The Commission’s reply to A2CNN contained one sentence on corruption and organised crime in Albania. Read against SPAK’s fifteen-month enforcement record, against the standard the Commission applied to previous accession waves, and against the Commission’s own positive IBAR assessment tabled in parallel with the reply, the sentence reveals less an assessment than a reflex.

Albatros Rexhaj (Tirana)

 

In its written response to A2CNN journalist Fjorela Beleshi, the European Commission produced one sentence on corruption and organised crime in Albania. The sentence is familiar enough that it usually passes without comment. It should not.

Albania, the formulation reads, must continue to strengthen its enforcement record against corruption, including at high levels, and against organised crime, including drug trafficking. The line has appeared, with only minor variation, in Commission communications about Albania for years. In April 2026, sent in parallel with a positive IBAR assessment the Commission itself tabled, recycled without adjustment into the fifteenth month of the most sustained organised-crime prosecution campaign in the region, that continuity is worth interrogating.

Read carefully, the sentence does not hold. It contradicts the Commission’s own positive IBAR assessment. It fails to register what Albania’s enforcement apparatus has done over the period the benchmark is meant to measure. It reproduces a regional stereotype in a parenthetical. It sits in tension with a principle of law the Commission claims to enforce. And it applies, to Albania, a standard the Commission did not apply to any member state currently inside the Union. What follows is not a complaint. It is a reading.

Part I: The sentence against the evidence
The IBAR contradiction
The Interim Benchmark Assessment Report tests Albania’s performance precisely in the Fundamentals cluster, which includes rule of law and the enforcement dimensions the sentence names. The Commission has just submitted to the Council what it itself describes as its positive assessment on the fulfilment of the IBAR, together with a draft EU Common Position for Cluster 1. That is the Commission’s own characterisation, in the same reply to A2CNN. An institution that describes its own assessment as positive is, by that characterisation, saying the benchmarks in this area were met at a level sufficient to move the file forward.

If that is the Commission’s own position, what is “continuing to strengthen” measuring?
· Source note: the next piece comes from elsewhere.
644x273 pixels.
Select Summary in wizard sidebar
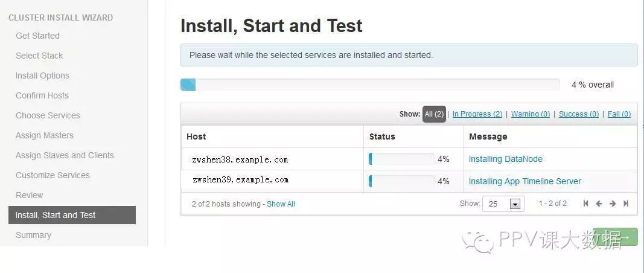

If the enforcement record against corruption and organised crime had been found insufficient, the Commission would not have described its assessment as positive and the draft Common Position would not have been tabled. If the Commission’s assessment is positive, the “must continue to strengthen” clause cannot simultaneously describe a shortfall in the same dimension. Either the sentence has become ritual, or the Commission’s own verdict on itself has become ritual. The two cannot both be substantive at the same time.

The Commission does not reconcile this. It puts them side by side in the same reply and expects both to carry weight. They cannot.

The absent record
The sentence also does not engage with what Albania’s enforcement apparatus has actually done in the last fifteen months. As Marinela Pole documented in these pages on 15 April, the record is cumulative and measurable, and the shift it represents is structural, not cosmetic.

In 2025 alone, SPAK reported asset seizures and confiscations of approximately 45.4 million euros, including cryptocurrency holdings. Operation URA produced 52 arrest warrants across Albania and Italy, dismantling multiple cross-border criminal groups. In Saranda, investigations moved against a cannabis network that included serving and former police officials. In Fushë Krujë, a politically exposed network was dismantled. In Vlora, a trafficking structure linked to nearly two tonnes of narcotics was disrupted, with state officials exposed in the chain. The operation announced last week against a Latin America to Western Europe narcotics network produced 11 arrest warrants and approximately 12 million euros in frozen assets across more than 200 holdings.

The operational architecture producing these outcomes matters as much as the numbers. SPAK, the National Bureau of Investigation, and the Special Court are operating as a single enforcement chain, supported by Europol, Eurojust, and partner jurisdictions. Financial investigation and asset seizure have moved from secondary tools to central methods. What the record shows is not isolated activity. It is accumulation: sustained institutional pressure that compounds across cases.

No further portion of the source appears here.